Sauvie Island (Portland, Oregon)
*Whew.* I passed my finals. (And to those of you who would scoff, yes, there was doubt).
Most of my classmates would agree, it was the quarter from hell. There was just Not. Enough. Time. To think that until last week I hadn't been hiking since April 1st flabbergasts me. With finals done, the rest of this week has been about pulling together the loose ends of my life I've neglected over the last ninety days. With obligations and chores finally, finally finished, I woke on Friday morning in something of a daze of what to do? After putzing about, still somewhat stupefied from my week, I called a friend last minute for a bike ride.

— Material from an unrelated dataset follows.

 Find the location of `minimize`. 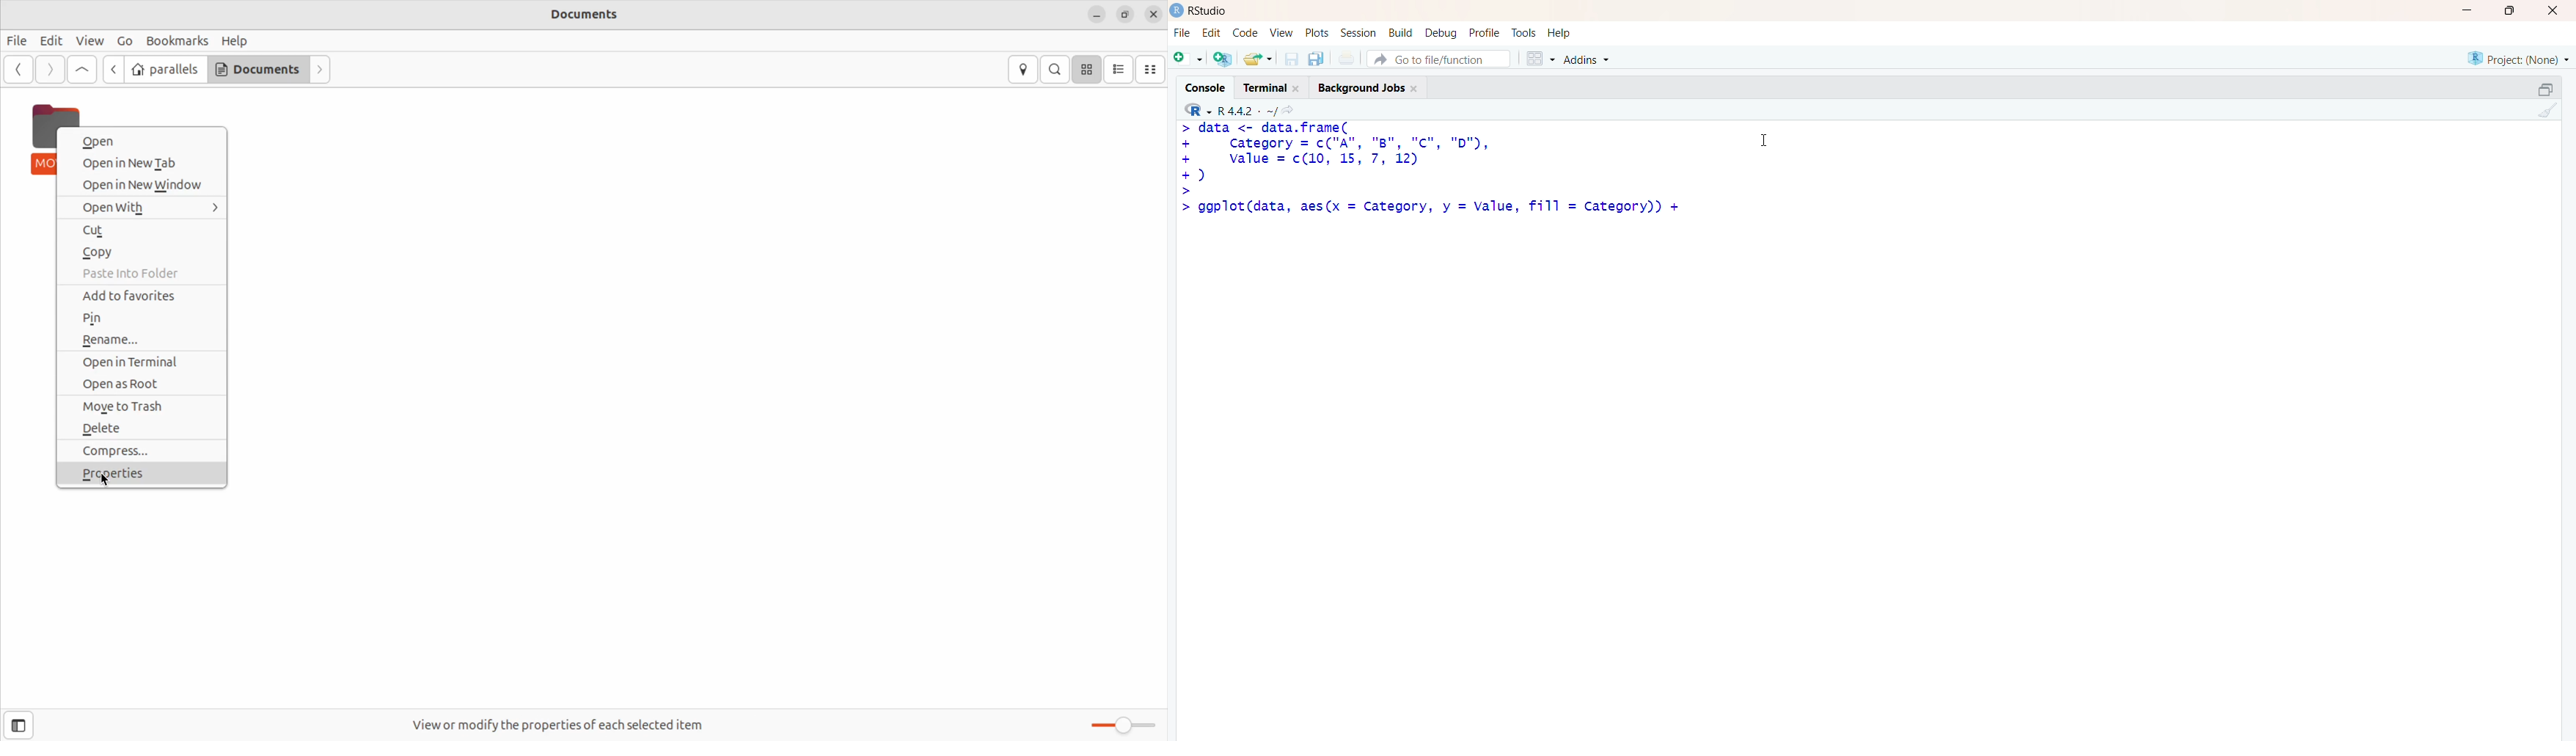

minimize is located at coordinates (2472, 10).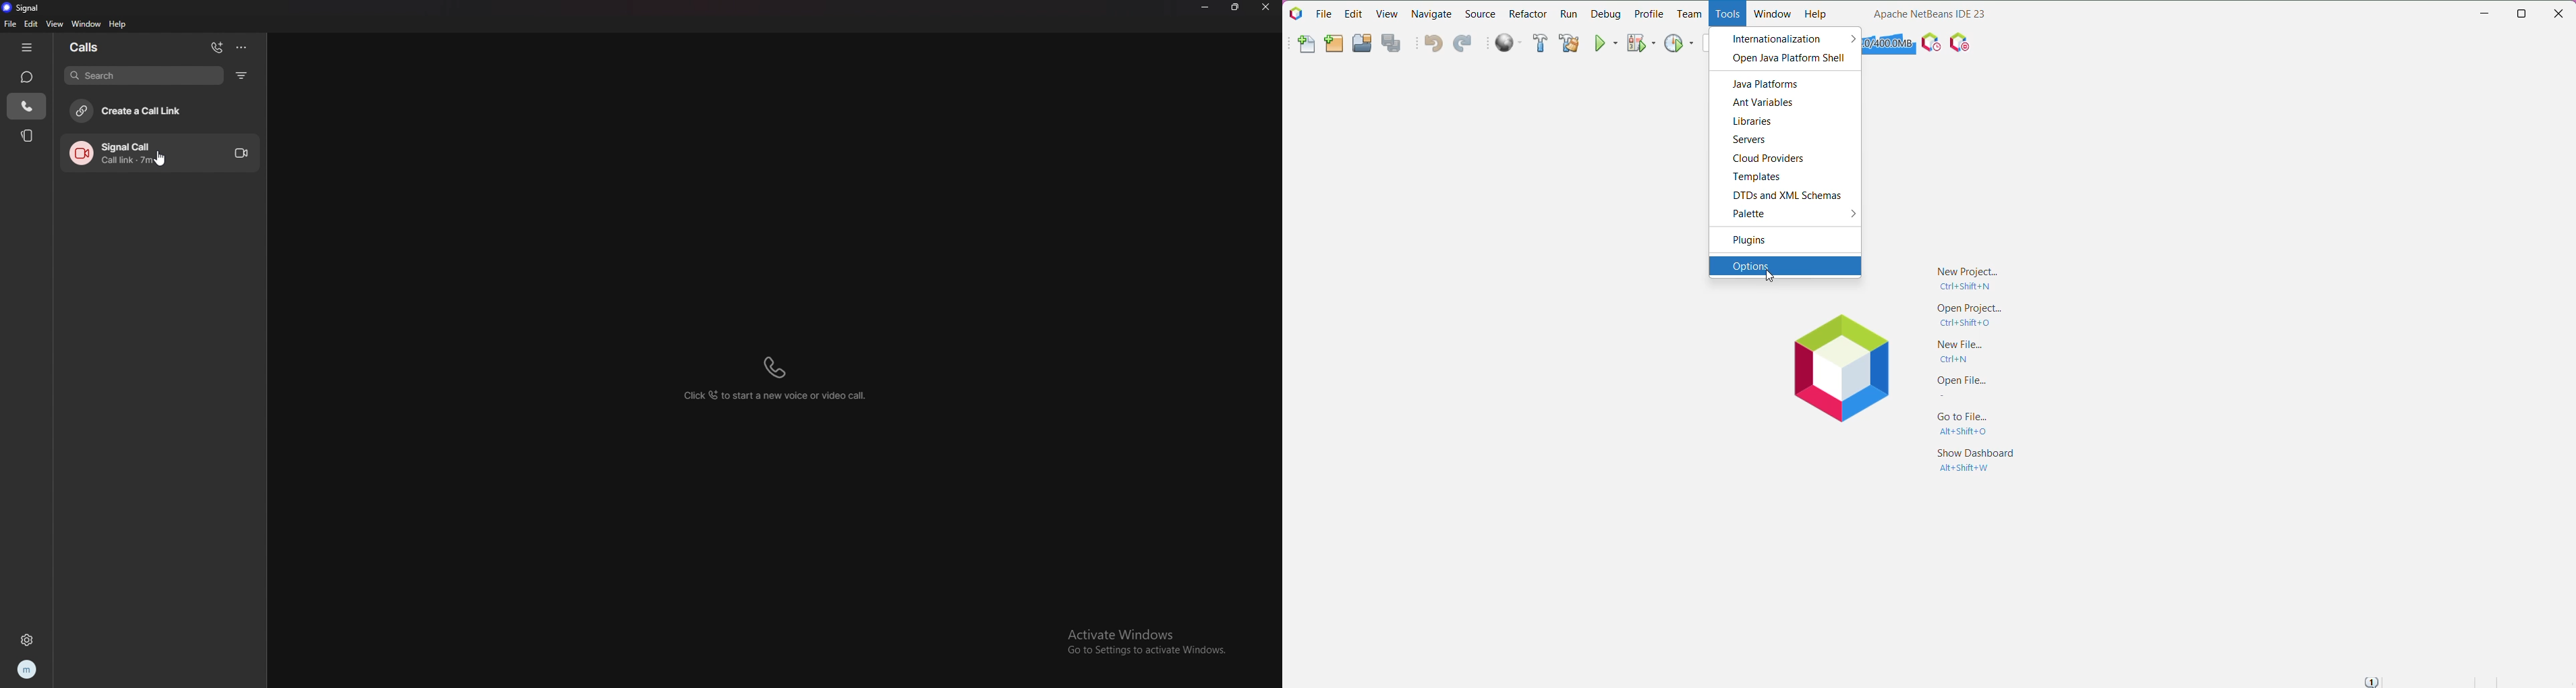  Describe the element at coordinates (31, 24) in the screenshot. I see `edit` at that location.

|Deliriously. Happy. To. Be. Done. With. Finals.|
Ten miles north of Portland, sitting smack-dab in the middle of where the Willamette River, the Columbia River and the Multnomah Channel meet, lies Sauvie Island. At 26,000 acres, it is one of the largest river islands in the United States, and Portlanders love what has become a cherished recreational area. Sauvie boasts a plethora of U-pick farms (it's STRAWBERRY SEASON!), hikes, wildlife sanctuaries, waterways, and beaches (one of them for nudies).
Although I've been on Sauvie a number of times (kayaking, fruit and veggie foraging and buttock hunting on the nude beach), I've never biked around the island. And anytime you find yourself on the island, you are sure to be greeted by little, colorful jersey parades pedaling the rolling, agricultural landscape. It's absolutely charming. Time to try it out.
|Mount Saint Helens from Reeder Road|
Marut met me in the little parking lot just off where the Sauvie Bridge spits you out onto the island proper. It was hot. I layered in sun block, then hopped over to the one port-a-potty in the lot (apparently reserved for TriMet bus drivers only) and somehow convinced Mr. Nice Bus Driver to let me use it. There are plenty of public honeypots along the island, but I suffer from hamster bladder syndrome, and this couldn't wait.
Business taken care of, we headed north on Sauvie Island Drive and connected with Reeder Road, ultimately headed towards the northeast end of the island, then retracing our path back to complete the loop via Gillihan Road. The afternoon passed in miles spent admiring rolling farmland, and watching the herons and ospreys contrast sharply with the giant barges making their lumbering way across the Columbia.
|bike picnic on the beach|
Oh. And RULES OF THE ROAD: stay single file. Or you might get pulled over by a sheriff like Marut did for yakking at me too much while enjoying the day. [GRIN].